Solamente il gruppo sperimentale ha mostrato un'attenzione all'alimentazione sana, all'attività fisica costante e alla ricerca di un maggior benessere psicologico grazie anche alla miglior gestione dello stress attraverso esercizi sulla respirazione e il rilassamento del corpo.
Il gruppo di controllo, non avendo avuto alcun aiuto psico-educazionale, non ha dimostrato una forte motivazione ad un cambiamento di stile di vita; non solo per quanto riguarda l'alimentazione o il movimento, ma anche nella sfera sociale e lavorativa. Una paziente riferisce addirittura di non aver mai capito di aver avuto un vero e proprio infarto e che lei ha considerato l'evento come pura fatalità.

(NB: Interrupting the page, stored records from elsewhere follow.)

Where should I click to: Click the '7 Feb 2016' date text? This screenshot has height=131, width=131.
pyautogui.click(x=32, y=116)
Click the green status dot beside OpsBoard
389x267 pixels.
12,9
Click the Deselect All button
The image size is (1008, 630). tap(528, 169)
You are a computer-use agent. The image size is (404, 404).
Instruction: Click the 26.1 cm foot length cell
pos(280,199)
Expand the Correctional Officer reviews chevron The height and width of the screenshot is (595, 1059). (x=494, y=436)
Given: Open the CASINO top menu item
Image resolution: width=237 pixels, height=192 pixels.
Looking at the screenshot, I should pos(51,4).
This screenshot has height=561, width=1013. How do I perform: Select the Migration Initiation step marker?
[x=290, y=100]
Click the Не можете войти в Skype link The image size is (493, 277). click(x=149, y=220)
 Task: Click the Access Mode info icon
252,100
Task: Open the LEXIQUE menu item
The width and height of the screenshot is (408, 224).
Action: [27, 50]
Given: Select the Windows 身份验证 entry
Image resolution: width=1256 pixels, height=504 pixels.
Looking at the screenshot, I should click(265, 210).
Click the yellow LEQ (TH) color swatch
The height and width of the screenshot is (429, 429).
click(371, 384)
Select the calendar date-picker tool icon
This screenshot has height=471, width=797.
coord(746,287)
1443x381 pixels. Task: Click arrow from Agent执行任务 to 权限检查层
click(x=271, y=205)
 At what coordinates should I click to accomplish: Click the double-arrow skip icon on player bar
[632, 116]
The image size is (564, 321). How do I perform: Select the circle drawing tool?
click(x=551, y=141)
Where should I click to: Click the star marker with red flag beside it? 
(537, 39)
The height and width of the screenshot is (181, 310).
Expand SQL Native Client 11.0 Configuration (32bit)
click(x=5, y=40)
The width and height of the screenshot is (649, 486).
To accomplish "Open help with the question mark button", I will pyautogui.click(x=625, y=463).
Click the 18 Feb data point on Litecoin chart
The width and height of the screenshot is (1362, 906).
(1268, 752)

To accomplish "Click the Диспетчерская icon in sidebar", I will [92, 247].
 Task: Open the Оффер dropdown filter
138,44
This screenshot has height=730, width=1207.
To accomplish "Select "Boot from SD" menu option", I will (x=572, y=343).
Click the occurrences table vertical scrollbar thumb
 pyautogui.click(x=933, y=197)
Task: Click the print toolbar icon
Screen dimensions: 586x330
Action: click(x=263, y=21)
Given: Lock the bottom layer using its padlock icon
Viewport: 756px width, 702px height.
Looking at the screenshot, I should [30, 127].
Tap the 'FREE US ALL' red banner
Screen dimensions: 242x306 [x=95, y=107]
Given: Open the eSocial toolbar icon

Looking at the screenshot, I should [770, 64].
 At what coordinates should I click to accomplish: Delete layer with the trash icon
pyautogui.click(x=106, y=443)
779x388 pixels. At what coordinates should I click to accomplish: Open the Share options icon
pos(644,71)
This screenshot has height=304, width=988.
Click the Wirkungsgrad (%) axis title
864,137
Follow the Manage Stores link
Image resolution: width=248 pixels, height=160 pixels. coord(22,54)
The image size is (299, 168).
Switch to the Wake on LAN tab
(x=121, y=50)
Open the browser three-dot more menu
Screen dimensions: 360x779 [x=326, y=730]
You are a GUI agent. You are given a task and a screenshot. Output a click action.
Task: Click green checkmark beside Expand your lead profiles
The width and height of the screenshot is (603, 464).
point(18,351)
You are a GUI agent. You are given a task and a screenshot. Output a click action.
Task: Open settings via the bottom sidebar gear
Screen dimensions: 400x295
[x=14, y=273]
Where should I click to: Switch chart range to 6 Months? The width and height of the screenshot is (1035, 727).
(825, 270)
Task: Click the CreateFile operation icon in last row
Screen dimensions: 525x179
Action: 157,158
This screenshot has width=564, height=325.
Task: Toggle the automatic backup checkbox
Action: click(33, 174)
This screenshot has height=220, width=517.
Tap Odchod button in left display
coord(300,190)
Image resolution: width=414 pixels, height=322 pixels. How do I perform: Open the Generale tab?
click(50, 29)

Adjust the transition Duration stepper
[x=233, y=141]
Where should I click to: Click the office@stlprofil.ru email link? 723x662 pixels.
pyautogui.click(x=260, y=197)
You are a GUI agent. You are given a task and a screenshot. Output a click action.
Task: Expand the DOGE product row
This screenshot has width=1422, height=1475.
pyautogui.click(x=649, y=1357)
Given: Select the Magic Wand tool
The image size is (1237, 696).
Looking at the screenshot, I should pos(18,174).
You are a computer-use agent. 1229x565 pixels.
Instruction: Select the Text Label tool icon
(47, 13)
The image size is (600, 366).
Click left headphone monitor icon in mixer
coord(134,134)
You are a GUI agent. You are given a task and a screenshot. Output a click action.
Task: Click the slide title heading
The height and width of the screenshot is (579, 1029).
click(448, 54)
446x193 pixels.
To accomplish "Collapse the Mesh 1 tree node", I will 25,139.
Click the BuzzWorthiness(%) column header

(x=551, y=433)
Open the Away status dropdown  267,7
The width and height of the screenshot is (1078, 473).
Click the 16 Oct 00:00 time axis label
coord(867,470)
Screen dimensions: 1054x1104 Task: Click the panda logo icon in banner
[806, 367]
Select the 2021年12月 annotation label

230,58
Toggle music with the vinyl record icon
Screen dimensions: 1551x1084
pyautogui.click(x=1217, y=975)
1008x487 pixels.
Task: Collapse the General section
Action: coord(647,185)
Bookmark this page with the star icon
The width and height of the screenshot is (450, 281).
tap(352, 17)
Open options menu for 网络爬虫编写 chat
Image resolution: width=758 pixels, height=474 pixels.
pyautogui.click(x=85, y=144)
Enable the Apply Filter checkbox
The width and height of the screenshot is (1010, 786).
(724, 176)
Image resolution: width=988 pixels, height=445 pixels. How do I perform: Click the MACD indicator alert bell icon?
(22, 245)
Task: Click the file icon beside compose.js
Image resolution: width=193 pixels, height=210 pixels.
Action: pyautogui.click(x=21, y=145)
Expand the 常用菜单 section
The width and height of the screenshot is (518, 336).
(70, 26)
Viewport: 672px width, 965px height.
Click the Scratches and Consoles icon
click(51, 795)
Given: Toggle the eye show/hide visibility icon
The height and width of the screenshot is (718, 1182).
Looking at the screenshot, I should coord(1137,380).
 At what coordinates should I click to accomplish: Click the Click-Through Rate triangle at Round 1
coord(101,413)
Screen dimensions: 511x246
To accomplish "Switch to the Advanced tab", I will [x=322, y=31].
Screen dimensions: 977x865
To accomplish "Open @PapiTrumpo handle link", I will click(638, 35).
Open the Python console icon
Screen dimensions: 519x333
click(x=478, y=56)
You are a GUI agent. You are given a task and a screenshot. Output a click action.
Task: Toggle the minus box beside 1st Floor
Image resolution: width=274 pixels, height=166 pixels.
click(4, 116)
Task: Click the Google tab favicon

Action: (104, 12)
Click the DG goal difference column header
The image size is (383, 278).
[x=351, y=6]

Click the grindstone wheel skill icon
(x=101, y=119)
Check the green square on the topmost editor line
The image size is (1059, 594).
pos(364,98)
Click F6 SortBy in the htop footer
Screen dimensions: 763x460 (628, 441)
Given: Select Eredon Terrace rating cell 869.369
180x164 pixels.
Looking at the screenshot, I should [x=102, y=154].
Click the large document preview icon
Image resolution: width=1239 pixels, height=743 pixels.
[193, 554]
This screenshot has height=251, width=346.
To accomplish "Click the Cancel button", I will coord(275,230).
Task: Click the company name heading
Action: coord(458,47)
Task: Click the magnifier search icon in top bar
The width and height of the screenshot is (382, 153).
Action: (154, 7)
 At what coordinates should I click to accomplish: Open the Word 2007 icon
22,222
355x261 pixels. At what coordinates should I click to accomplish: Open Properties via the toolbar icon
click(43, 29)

Molto interessante è anche il dato relativo al valore attribuito all'evento di malattia: le persone appartenenti al gruppo sperimentale hanno attribuito un senso all'esperienza di malattia e dunque un significato profondo alla loro stessa vita.
Le donne del gruppo sperimentale hanno piano piano compreso la necessità di un cambiamento radicale non solo attraverso una maggiore attività fisica e un'alimentazione con meno grassi saturi a tavola, ma anche un cambiamento e una trasformazione interiore. La malattia ha permesso loro di sperimentare la paura della morte, la fragilità, la perdita di certezze e di valorizzare certi aspetti della loro vita. Lavorando sulla consapevolezza, è nata la ricerca di senso.
Questa dimensione non è comparsa in nessuna delle donne del gruppo di controllo: ricoverate per pochi giorni e subito dimesse senza alcun supporto psicologico, si sono trovate da sole con nuove medicine da prendere.

Gli incontri psicoeducazionali proposti al gruppo sperimentale si basavano sulla conoscenza della patologia e fattori di rischio, alimentazione sana, attività fisica costante, gestione dell'ansia e stress attraverso esercizi di respirazione e tecniche di training autogeno. Alla fine della degenza le persone avevano del materiale informativo da portare a casa e un cd di rilassamento per continuare gli esercizi in modo autonomo. La gestione dell'ansia e dello stress è stata, infatti, una delle maggiori difficoltà nella maggior parte delle persone: non solo i pazienti riportano fatica a controllare stati emotivi intensi negativi (rabbia-nervosismo-preoccupazione-ansia) ma anche poca dimestichezza con i segnali del proprio corpo.

Conclusioni

Il dramma di una malattia non è mai solo fisico e la sofferenza psichica necessita di essere accolta e considerata per permettere alla persona una ripresa psico-fisica e una qualità di vita migliore.
L'uomo è un individuo bio-psico-sociale e tutte le dimensioni mutano inevitabilmente davanti ad un cambiamento.
Curare il cuore attraverso il modello Pnei ha permesso di prendersi cura non solo dell'organo ma soprattutto della persona, poiché la mente, il cuore e il mondo sociale in cui si è inseriti, si influenzano continuamente.

Altre letture su HT
Commenti: 2
1 Maria Luisa alle ore 19:27 del 06/02/2018

Ottimo articolo e molto puntuale. grazie

2 Erminia De Paola alle ore 02:16 del 18/02/2018

Come psicologa ritengo sia necessario diffondere e promuovere una cultura del benessere che consideri l'essere umano, la persona, un'unità integrata nei suoi diversi aspetti (fisici, psicologici, sociali, spirituali), in cui il contesto ambientale e la rete territoriale ed i professionisti coinvolti  assumono  una valenza determinante nella gestione della malattia. La cultura del benessere va di pari passo con il garantire una qualità di vita adeguata alla persona. Le ricerche che confermano i legami tra psiche e soma rappresentano uno stimolo ed un'opportunità di riflessione per chi si occupa di politica sanitaria: formazione e programmi di promozione di percorsi della salute ad iniziare dalla scuola. Diffondere e consolidare un nuovo modo di fare sanità implica impegno, serietà, responsabilità e risorse economiche. Evitando sperperi e favorendo la ricerca.